- **PROBLEM**:
The answer must be an exact printing of every record below, with the pictures omitted.

- **RECORD SET**:
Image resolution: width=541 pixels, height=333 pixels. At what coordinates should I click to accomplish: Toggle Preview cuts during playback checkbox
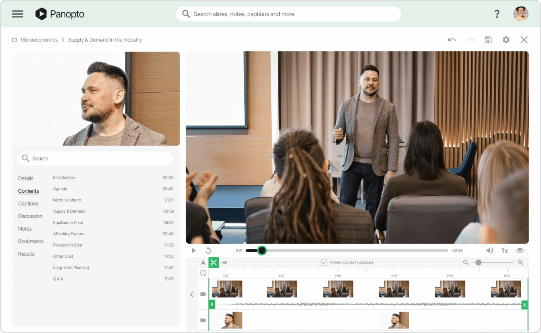pyautogui.click(x=324, y=263)
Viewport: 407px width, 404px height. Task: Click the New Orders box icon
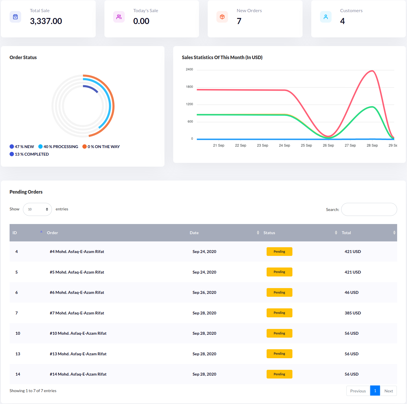coord(222,17)
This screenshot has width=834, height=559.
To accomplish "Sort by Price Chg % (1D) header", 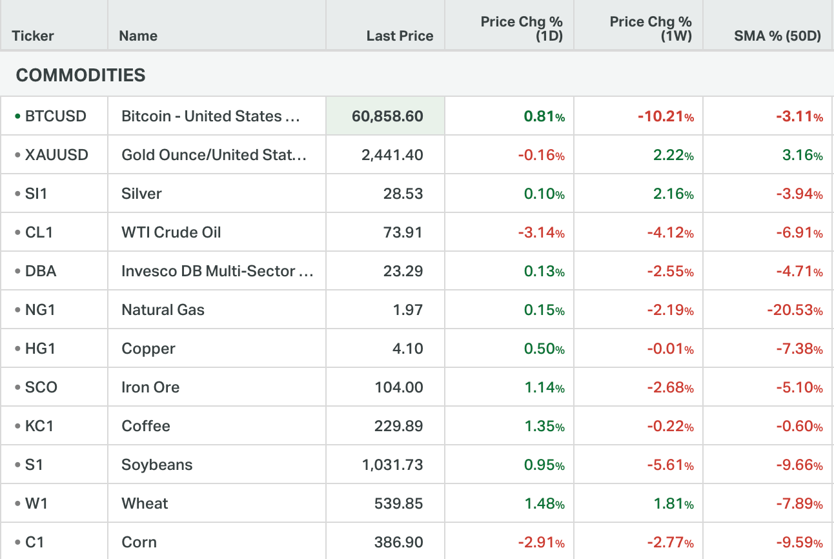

- **RESULT FOR THIS EXERCISE**:
Image resolution: width=541 pixels, height=333 pixels. At what coordinates should I click to accomplish: Toggle Preview cuts during playback checkbox
pyautogui.click(x=324, y=263)
Viewport: 407px width, 404px height. Task: Click the New Orders box icon
coord(222,17)
This screenshot has width=834, height=559.
To accomplish "Sort by Price Chg % (1D) header", 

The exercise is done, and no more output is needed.